Nun muss man wissen, dass der Name Stoiber trotzdem auf dem Kandidatenkarussell immer wieder vorbeihuscht. Dass der Bayer bei der CDU weiterhin als Idealbesetzung gilt, ist nicht so verblüffend. Stoiber wäre der Einzige, von dem sicher anzunehmen ist, dass er in dieser für die Zukunft der Opposition so eminent wichtigen Frage die Stimmen von CDU, CSU und FDP geschlossen auf sich vereinen könnte. In der CDU, aber auch in seiner eigenen CSU gibt es hartnäckig Leute, die behaupten, ganz und gar wörtlich zu nehmen seien Stoibers mehrfache Absagen an das höchste Staatsamt frühestens am 7. März. An dem Tag sitzen die Präsidien von CDU und CSU zusammen. Da wird die CDU-Chefin Angela Merkel ihren Kandidaten benennen müssen. Dass das Wolfgang Schäuble sein wird, sagen zwar alle, aber keiner wagt eine Wette. Besonders solche nicht, die wissen, dass Stoiber in schwachen Stunden sich nach wie vor die Frage stellt, ob er nicht doch ins Schloss Bellevue einziehen soll. „Er könnte sich immer noch dafür entscheiden“, hat dieser Tage ein CSU-Spitzenmann gesagt.

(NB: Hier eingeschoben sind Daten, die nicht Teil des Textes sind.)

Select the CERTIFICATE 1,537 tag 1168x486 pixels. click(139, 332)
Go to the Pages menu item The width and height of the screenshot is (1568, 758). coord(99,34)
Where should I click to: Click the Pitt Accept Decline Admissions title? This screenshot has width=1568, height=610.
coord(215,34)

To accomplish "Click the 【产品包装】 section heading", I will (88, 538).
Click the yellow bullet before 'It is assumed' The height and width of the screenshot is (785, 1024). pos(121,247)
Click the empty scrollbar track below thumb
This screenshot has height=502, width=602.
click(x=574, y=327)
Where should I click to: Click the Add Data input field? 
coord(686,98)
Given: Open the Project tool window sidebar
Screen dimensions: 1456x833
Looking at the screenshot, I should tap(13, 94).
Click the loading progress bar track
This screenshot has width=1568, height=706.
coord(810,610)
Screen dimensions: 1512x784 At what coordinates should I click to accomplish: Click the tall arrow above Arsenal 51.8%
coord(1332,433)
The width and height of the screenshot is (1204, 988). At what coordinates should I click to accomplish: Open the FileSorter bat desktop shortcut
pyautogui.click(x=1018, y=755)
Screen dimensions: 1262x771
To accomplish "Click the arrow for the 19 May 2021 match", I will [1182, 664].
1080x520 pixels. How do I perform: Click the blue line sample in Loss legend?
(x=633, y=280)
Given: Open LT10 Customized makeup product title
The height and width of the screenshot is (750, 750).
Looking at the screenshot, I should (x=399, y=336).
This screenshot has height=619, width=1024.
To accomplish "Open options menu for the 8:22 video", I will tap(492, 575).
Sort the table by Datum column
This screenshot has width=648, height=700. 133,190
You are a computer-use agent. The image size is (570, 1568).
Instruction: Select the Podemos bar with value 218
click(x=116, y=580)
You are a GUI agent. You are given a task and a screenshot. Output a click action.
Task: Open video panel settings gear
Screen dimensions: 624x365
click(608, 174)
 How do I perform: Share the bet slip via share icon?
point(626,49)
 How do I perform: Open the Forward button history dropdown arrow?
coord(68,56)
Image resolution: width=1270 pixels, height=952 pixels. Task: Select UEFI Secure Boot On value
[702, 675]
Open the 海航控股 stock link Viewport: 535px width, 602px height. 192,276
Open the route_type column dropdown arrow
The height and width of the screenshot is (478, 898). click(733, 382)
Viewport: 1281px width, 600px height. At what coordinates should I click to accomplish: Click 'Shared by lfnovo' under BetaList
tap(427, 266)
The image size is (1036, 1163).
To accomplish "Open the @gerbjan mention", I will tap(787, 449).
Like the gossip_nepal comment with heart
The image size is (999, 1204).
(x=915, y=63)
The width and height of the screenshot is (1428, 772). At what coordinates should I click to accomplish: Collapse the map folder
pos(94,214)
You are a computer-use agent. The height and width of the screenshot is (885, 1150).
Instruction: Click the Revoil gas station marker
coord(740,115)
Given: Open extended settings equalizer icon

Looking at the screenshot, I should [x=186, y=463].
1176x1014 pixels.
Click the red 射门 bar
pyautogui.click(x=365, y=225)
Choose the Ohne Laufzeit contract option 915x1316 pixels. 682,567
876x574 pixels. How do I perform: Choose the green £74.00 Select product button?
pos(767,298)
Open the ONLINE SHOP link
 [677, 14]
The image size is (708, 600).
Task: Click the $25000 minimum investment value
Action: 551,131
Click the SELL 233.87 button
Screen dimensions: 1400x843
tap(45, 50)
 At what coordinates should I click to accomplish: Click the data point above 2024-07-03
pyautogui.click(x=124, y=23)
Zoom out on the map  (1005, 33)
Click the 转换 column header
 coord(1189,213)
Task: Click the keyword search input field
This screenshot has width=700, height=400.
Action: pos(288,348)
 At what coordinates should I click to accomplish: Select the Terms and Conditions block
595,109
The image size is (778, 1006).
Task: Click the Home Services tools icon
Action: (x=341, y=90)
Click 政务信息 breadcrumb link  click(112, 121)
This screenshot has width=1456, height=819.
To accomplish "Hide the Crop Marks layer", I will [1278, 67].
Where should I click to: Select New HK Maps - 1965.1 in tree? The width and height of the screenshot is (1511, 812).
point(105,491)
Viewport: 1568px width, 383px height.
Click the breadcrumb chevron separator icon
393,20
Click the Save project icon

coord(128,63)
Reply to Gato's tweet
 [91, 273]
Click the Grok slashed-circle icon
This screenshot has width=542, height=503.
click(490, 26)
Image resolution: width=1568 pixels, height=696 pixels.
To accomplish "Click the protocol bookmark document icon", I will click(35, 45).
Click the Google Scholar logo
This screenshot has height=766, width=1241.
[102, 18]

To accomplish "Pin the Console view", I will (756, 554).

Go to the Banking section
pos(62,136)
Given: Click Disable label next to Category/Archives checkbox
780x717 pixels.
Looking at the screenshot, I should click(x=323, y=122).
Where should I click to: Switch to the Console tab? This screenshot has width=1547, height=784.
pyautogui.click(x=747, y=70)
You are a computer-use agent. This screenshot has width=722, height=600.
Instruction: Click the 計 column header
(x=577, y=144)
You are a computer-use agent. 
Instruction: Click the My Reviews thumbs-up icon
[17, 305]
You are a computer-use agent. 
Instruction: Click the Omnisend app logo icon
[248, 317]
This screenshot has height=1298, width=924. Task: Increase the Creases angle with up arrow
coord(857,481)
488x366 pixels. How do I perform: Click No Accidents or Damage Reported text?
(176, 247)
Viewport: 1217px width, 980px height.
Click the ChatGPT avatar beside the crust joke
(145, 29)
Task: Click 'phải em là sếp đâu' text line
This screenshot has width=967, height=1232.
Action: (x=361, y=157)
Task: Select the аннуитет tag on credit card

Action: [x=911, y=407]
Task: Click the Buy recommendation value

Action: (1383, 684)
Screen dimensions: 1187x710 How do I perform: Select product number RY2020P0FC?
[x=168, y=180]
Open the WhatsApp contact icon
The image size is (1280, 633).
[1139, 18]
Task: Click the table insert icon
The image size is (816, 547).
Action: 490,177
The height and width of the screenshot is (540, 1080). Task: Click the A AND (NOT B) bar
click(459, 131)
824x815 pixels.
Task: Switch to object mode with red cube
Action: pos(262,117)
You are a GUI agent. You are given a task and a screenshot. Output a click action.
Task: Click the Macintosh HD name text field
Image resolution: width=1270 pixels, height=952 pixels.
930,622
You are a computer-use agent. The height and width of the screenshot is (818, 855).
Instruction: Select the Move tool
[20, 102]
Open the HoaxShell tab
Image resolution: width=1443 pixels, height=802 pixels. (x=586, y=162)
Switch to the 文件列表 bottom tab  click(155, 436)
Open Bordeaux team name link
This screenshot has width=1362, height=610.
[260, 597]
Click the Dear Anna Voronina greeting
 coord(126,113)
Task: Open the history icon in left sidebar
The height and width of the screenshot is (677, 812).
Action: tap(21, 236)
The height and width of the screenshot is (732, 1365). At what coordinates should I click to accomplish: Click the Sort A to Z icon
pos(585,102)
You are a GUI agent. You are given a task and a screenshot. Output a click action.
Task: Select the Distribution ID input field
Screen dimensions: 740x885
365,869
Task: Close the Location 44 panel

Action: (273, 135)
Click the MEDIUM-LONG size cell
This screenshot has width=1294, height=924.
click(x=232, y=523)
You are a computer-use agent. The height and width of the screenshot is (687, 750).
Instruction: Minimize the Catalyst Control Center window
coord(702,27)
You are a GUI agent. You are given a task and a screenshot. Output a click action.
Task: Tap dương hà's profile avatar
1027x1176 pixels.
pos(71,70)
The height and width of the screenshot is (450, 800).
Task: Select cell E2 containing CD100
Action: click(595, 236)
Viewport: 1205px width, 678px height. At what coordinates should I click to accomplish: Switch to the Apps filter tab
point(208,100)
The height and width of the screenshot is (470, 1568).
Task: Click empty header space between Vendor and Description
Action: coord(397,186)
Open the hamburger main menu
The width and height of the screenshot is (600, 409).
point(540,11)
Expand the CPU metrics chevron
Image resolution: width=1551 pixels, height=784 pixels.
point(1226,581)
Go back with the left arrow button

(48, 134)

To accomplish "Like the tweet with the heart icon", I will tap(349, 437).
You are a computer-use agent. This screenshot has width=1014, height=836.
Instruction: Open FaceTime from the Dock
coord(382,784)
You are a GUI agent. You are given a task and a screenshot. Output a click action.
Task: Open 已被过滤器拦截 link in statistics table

Aber wahrscheinlich wird er nicht, und das wird dann auch ein bisschen am Aschermittwoch liegen. In dem steckt nämlich, Baumarktbeleuchtung hin, nostalgisches Publikum her, ein Stück sehr emotionaler Tradition. 52 Jahre ist es her, dass Franz Josef Strauß die im Wolferstetter Keller in Vilshofen begründet hat. Seinen „grandiosen Lehrmeister“ nennt ihn Stoiber. Und dass diese Aschermittwochsrede „die größte Herausforderung des Jahres für einen CSU-Vorsitzenden“ sei, sagt er. Und meint das auch so. Das andere Amt, das des bayerischen Ministerpräsidenten, würde er für Höheres aufgeben. Das hat er jetzt ein Jahrzehnt ausgefüllt, ein fettes Jahrzehnt obendrein. Doch auch in Bayern werden die Zeiten magerer. Draußen vor der Dreiländerhalle steht eine lange Reihe Polizeibeamte mit Trillerpfeifen, Wut über verordnete 42 Stunden Arbeit im Bauch und garstigen Plakaten der Art „Stoiber heißt er, uns bescheißt er“. So was muss er sich ja nicht mehr unbedingt antun. „Das traut er uns zu, dass wir Bayern auch regieren könnten“, sagt eins der jüngeren Kabinettsmitglieder. Aber für den Parteivorsitz ist eben kein Ersatz in Sicht. Jedenfalls keiner, dem Edmund Stoiber dieses Erbe von Strauß gerne anvertrauen würde.

„Schröder nach New York“

Und warum, wenn man ihn so sieht da oben auf dem Podium, diesen schweißtriefenden, beschwörenden, stirnzerfurchten, zornigen, kämpfenden Mann, dem die in zwei Stunden rau gewordene Stimme fast kippt im Finale – warum sollte er denn auch aufgeben, was er hat und ist? Der Herr des immer noch stärksten Bundeslandes, unumstritten als Parteichef, und hier in Passau umjubelt in hymnischen Chören? Auf dem Gipfel stehend denkt keiner an den Abstieg. „Rote Karte für Müntefering, er soll Oppositionsführer machen“, hat Stoiber gebrüllt, „rote Karte für Schröder, er soll nach New York gehen, wo er sich so wohl fühlt.“ Weg müsse diese Regierung, weg aus ihren Sesseln in Berlin, weg, weg, weg, „die können es nicht!“

„Oh, wie ist es schön, so was hat man lange nicht gesehen“, singt der Saal. Stoiber dirigiert kurz mit, lächelt etwas verlegen, dann geht er runter ins Parkett und steigt dort auf einen der Biertische. Der Saal tut, was er traditionsgemäß zu tun hat, und tobt weiter. Da gibt der Redner eine Zugabe und sagt, dass vom Süden ein Signal des Optimismus ausgehe. Und da gibt das Publikum auch eine Zugabe und brüllt: „Stoiber nach Berlin, Berlin, Berlin!“ An das Schloss Bellevue haben sie dabei eher nicht gedacht. Aber das hat ja auch Tradition in Passau, wenngleich sie diesmal ungewöhnlich sparsam ausfällt: Ein einziges Plakat fordert „Stoiber Kanzler“. Aber das dürfte ausreichen, um der Veranstaltung die Zukunft zu sichern. Wo erlebt der Edmund Stoiber so was denn sonst?